### About this task
Your task is to filter the data below down to the lines holding "agent".

=-=-=-=-=

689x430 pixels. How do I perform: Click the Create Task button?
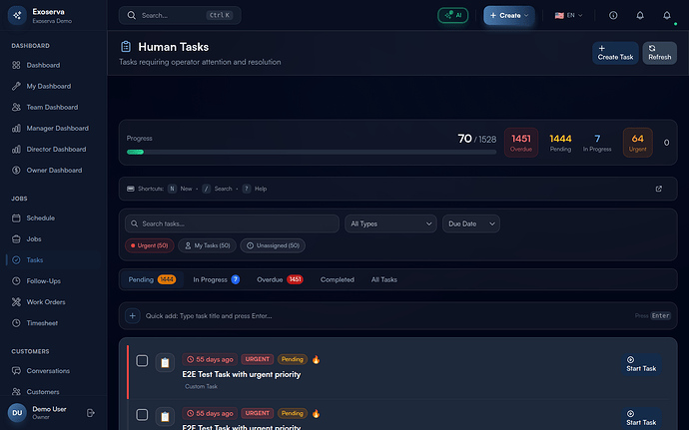pyautogui.click(x=615, y=53)
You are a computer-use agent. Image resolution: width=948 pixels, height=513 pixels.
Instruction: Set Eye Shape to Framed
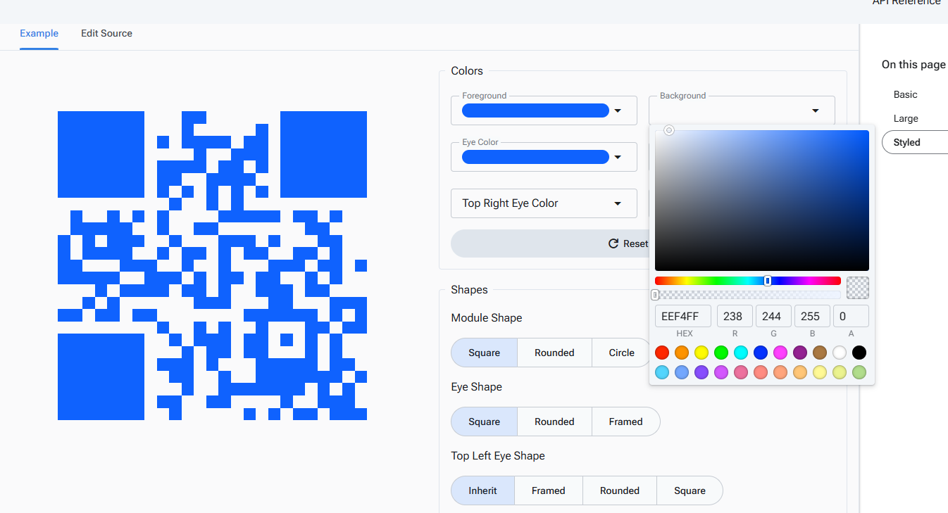point(625,422)
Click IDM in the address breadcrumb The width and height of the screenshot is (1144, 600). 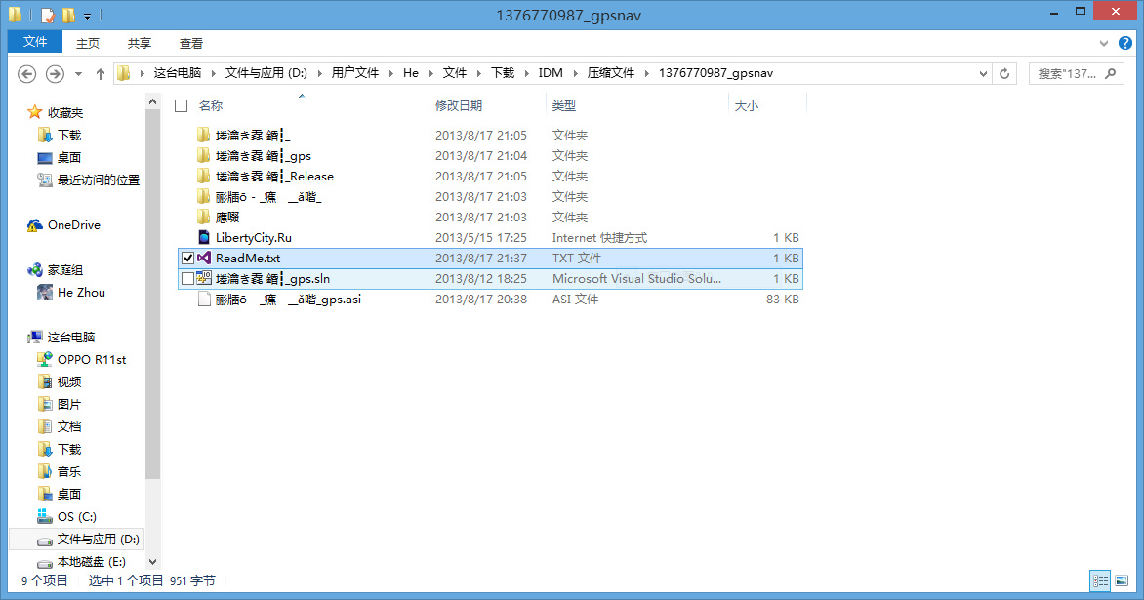point(550,73)
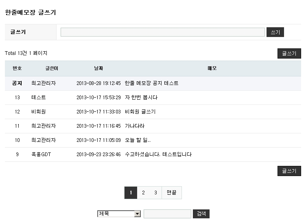
Task: Click the dropdown arrow beside 제목
Action: pyautogui.click(x=137, y=214)
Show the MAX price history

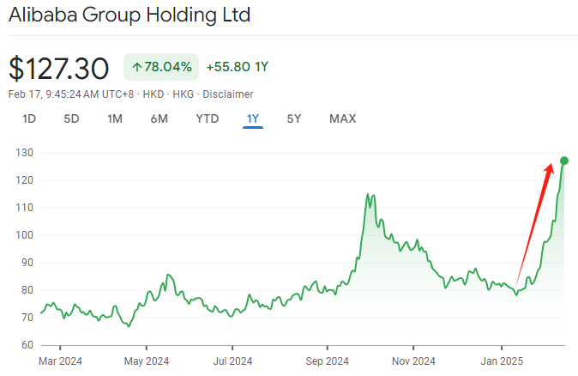(342, 118)
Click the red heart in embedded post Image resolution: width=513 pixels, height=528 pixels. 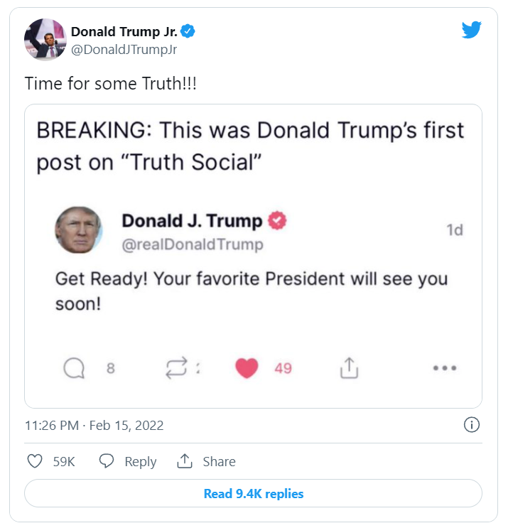pyautogui.click(x=247, y=368)
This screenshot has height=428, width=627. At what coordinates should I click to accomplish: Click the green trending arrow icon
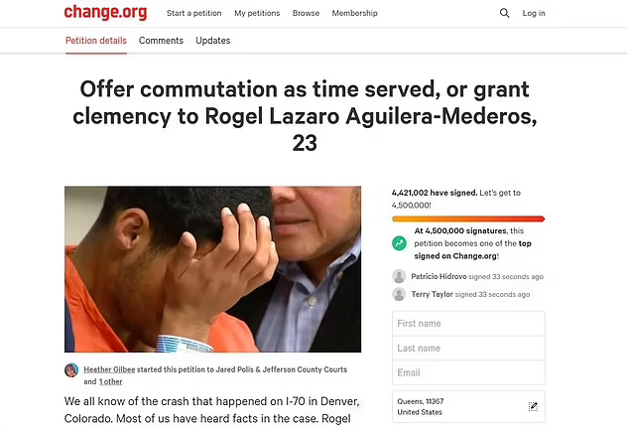399,243
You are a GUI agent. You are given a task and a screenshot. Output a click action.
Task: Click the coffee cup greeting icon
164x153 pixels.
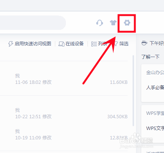pyautogui.click(x=144, y=43)
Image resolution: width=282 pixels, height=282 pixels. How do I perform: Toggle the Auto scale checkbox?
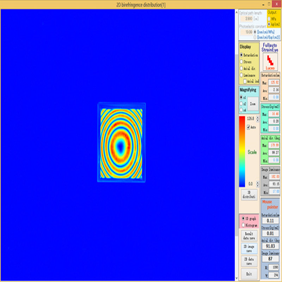click(x=249, y=127)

=-=-=-=-=

### Task answer
You are a computer-use agent. Image resolution: width=948 pixels, height=513 pixels.
You are a GUI agent. You are given a task and a screenshot. Output a click action.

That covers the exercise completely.